• _Work request_: Copy the data below. Keep every line exactly as it is.

• _Data_:
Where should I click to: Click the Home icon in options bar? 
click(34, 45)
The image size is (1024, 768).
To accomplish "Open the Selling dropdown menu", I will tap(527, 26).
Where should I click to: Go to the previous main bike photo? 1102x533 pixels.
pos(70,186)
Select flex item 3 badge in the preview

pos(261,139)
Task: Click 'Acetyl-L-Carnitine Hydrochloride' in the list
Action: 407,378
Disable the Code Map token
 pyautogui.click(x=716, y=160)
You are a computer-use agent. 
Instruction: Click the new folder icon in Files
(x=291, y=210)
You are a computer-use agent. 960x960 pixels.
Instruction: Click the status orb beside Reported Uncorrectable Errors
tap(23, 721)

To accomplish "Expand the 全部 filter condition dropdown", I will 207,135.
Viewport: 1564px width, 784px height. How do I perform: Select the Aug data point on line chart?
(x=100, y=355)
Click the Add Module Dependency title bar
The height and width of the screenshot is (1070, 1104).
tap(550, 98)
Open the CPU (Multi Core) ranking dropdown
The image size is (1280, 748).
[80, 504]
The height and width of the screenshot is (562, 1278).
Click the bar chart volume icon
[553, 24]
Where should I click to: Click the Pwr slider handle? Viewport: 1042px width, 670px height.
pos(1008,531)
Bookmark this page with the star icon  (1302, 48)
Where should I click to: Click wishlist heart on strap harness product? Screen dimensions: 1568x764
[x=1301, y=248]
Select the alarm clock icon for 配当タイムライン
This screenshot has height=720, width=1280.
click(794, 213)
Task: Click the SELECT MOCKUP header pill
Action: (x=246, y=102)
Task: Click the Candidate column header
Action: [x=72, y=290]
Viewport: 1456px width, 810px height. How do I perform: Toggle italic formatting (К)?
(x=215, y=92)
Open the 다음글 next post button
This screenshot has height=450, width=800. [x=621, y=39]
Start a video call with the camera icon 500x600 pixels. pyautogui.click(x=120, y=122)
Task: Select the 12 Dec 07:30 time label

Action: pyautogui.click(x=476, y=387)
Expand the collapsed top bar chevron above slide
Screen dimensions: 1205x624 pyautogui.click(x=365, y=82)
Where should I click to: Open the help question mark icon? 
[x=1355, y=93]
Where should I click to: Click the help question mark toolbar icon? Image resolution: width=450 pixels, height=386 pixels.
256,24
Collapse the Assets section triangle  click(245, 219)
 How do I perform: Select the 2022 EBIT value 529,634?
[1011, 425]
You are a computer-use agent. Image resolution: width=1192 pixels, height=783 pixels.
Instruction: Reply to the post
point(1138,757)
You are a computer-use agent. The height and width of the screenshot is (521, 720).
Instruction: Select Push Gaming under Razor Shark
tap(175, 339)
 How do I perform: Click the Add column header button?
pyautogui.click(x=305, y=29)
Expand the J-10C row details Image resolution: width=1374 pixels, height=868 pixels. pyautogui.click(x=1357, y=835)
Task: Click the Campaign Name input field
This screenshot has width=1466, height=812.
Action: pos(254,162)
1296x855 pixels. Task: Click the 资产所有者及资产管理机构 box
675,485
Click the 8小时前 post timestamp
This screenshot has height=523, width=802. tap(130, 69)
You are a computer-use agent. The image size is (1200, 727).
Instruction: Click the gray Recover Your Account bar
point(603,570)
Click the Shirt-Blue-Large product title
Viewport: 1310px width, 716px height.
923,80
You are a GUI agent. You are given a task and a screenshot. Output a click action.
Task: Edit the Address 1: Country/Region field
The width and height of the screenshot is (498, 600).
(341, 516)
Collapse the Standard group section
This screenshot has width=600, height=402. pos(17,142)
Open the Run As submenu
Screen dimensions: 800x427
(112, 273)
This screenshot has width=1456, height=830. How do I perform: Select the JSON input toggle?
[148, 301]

• _Solution for this problem_:
Where should I click to: Click the Home icon in options bar? 
click(34, 45)
The image size is (1024, 768).
To accomplish "Open the Selling dropdown menu", I will tap(527, 26).
Where should I click to: Go to the previous main bike photo? 1102x533 pixels.
pos(70,186)
Select flex item 3 badge in the preview

pos(261,139)
Task: Click 'Acetyl-L-Carnitine Hydrochloride' in the list
Action: 407,378
Disable the Code Map token
 pyautogui.click(x=716, y=160)
You are a computer-use agent. 
Instruction: Click the new folder icon in Files
(x=291, y=210)
You are a computer-use agent. 960x960 pixels.
Instruction: Click the status orb beside Reported Uncorrectable Errors
tap(23, 721)

To accomplish "Expand the 全部 filter condition dropdown", I will 207,135.
Viewport: 1564px width, 784px height. How do I perform: Select the Aug data point on line chart?
(x=100, y=355)
Click the Add Module Dependency title bar
The height and width of the screenshot is (1070, 1104).
tap(550, 98)
Open the CPU (Multi Core) ranking dropdown
The image size is (1280, 748).
[80, 504]
The height and width of the screenshot is (562, 1278).
Click the bar chart volume icon
[553, 24]
Where should I click to: Click the Pwr slider handle? Viewport: 1042px width, 670px height.
pos(1008,531)
Bookmark this page with the star icon  (1302, 48)
Where should I click to: Click wishlist heart on strap harness product? Screen dimensions: 1568x764
[x=1301, y=248]
Select the alarm clock icon for 配当タイムライン
This screenshot has height=720, width=1280.
click(794, 213)
Task: Click the SELECT MOCKUP header pill
Action: (x=246, y=102)
Task: Click the Candidate column header
Action: [x=72, y=290]
Viewport: 1456px width, 810px height. How do I perform: Toggle italic formatting (К)?
(x=215, y=92)
Open the 다음글 next post button
This screenshot has height=450, width=800. [x=621, y=39]
Start a video call with the camera icon 500x600 pixels. pyautogui.click(x=120, y=122)
Task: Select the 12 Dec 07:30 time label

Action: pyautogui.click(x=476, y=387)
Expand the collapsed top bar chevron above slide
Screen dimensions: 1205x624 pyautogui.click(x=365, y=82)
Where should I click to: Open the help question mark icon? 
[x=1355, y=93]
Where should I click to: Click the help question mark toolbar icon? Image resolution: width=450 pixels, height=386 pixels.
256,24
Collapse the Assets section triangle  click(245, 219)
 How do I perform: Select the 2022 EBIT value 529,634?
[1011, 425]
You are a computer-use agent. Image resolution: width=1192 pixels, height=783 pixels.
Instruction: Reply to the post
point(1138,757)
You are a computer-use agent. The height and width of the screenshot is (521, 720).
Instruction: Select Push Gaming under Razor Shark
tap(175, 339)
 How do I perform: Click the Add column header button?
pyautogui.click(x=305, y=29)
Expand the J-10C row details Image resolution: width=1374 pixels, height=868 pixels. pyautogui.click(x=1357, y=835)
Task: Click the Campaign Name input field
This screenshot has width=1466, height=812.
Action: pos(254,162)
1296x855 pixels. Task: Click the 资产所有者及资产管理机构 box
675,485
Click the 8小时前 post timestamp
This screenshot has height=523, width=802. tap(130, 69)
You are a computer-use agent. The image size is (1200, 727).
Instruction: Click the gray Recover Your Account bar
point(603,570)
Click the Shirt-Blue-Large product title
Viewport: 1310px width, 716px height.
923,80
You are a GUI agent. You are given a task and a screenshot. Output a click action.
Task: Edit the Address 1: Country/Region field
The width and height of the screenshot is (498, 600).
(341, 516)
Collapse the Standard group section
This screenshot has width=600, height=402. pos(17,142)
Open the Run As submenu
Screen dimensions: 800x427
(112, 273)
This screenshot has width=1456, height=830. How do I perform: Select the JSON input toggle?
[148, 301]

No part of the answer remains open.